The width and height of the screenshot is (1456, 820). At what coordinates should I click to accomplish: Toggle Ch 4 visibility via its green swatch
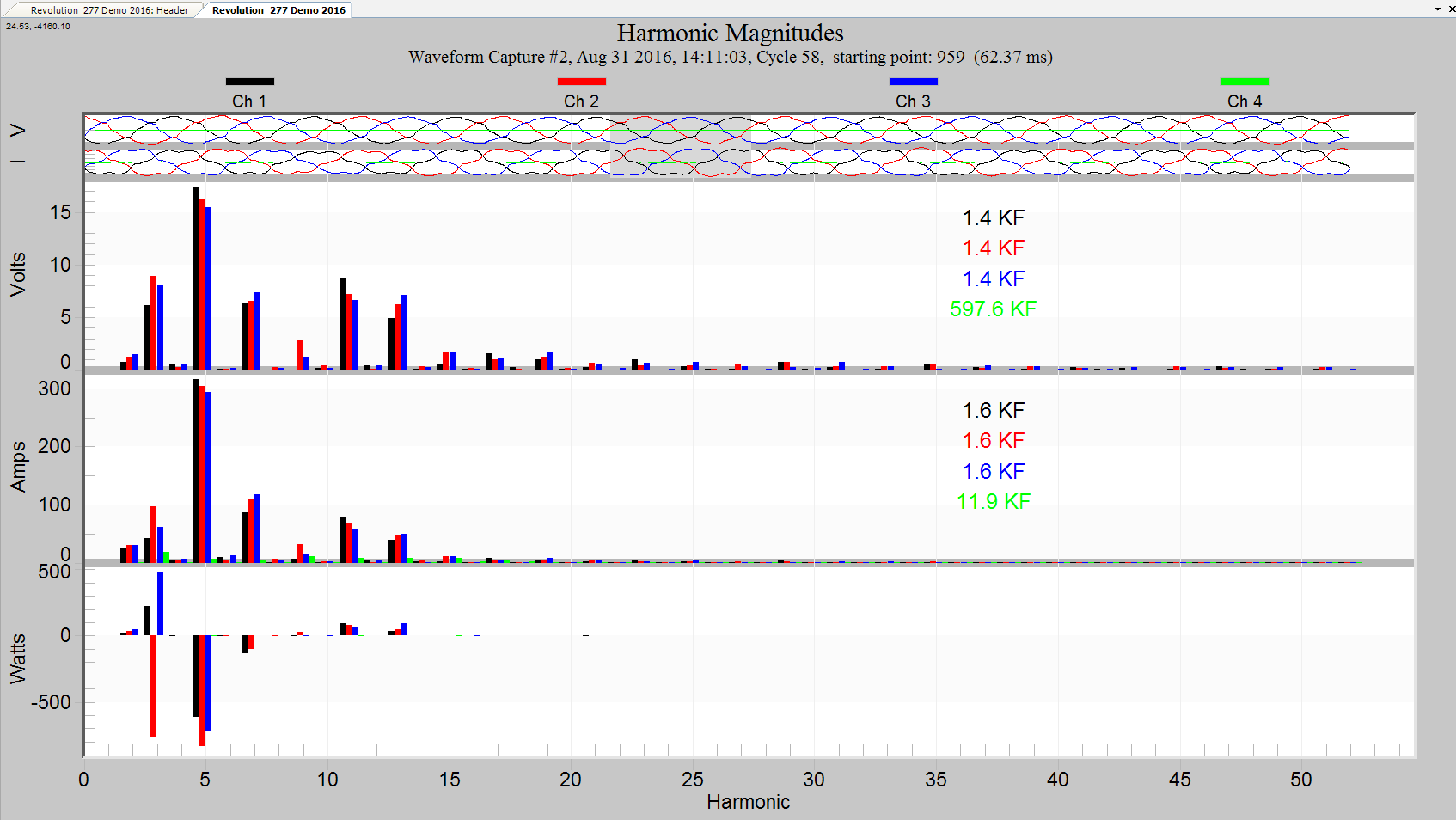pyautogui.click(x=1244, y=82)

────

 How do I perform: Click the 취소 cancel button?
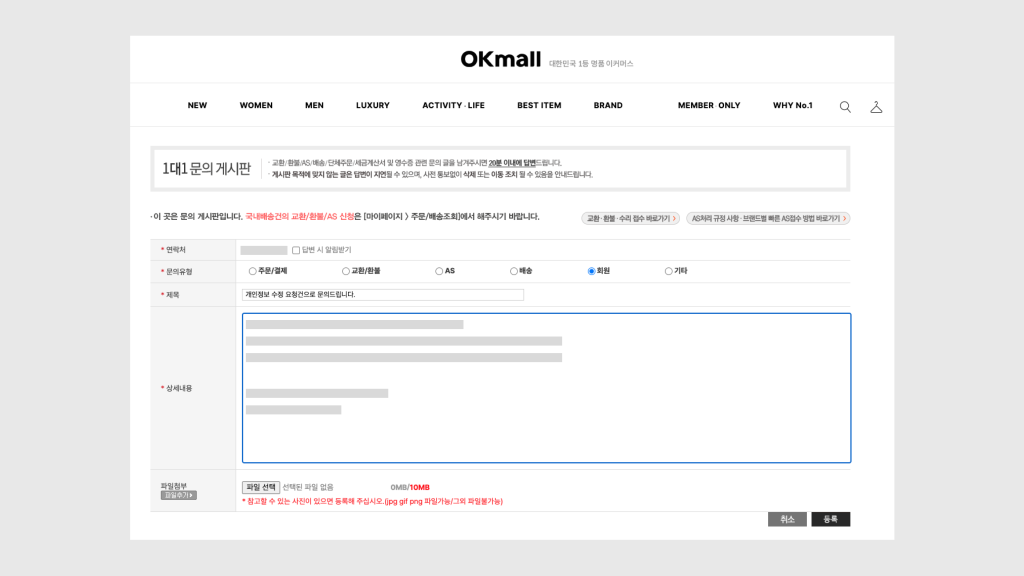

────

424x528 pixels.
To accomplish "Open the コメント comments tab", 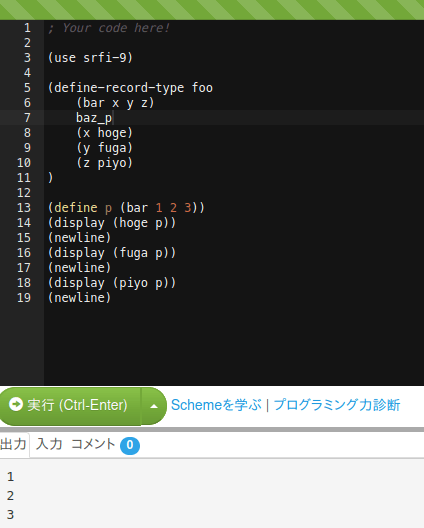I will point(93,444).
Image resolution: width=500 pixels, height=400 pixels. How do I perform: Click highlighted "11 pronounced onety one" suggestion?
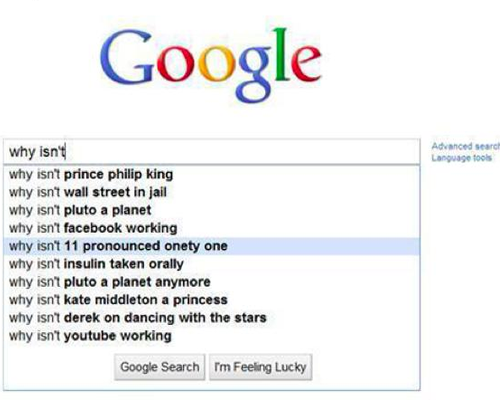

────

**GOAL**
Can you write out the material again, beginning at the line that has "The width and" and stopping after the line that has "pyautogui.click(x=1244, y=82)", with "green swatch" switched to "blue swatch" and nothing else changed? Leave the pictures out of your answer.

**EXERCISE SOLUTION**
The width and height of the screenshot is (1456, 820). At what coordinates should I click to accomplish: Toggle Ch 4 visibility via its blue swatch
pyautogui.click(x=1244, y=82)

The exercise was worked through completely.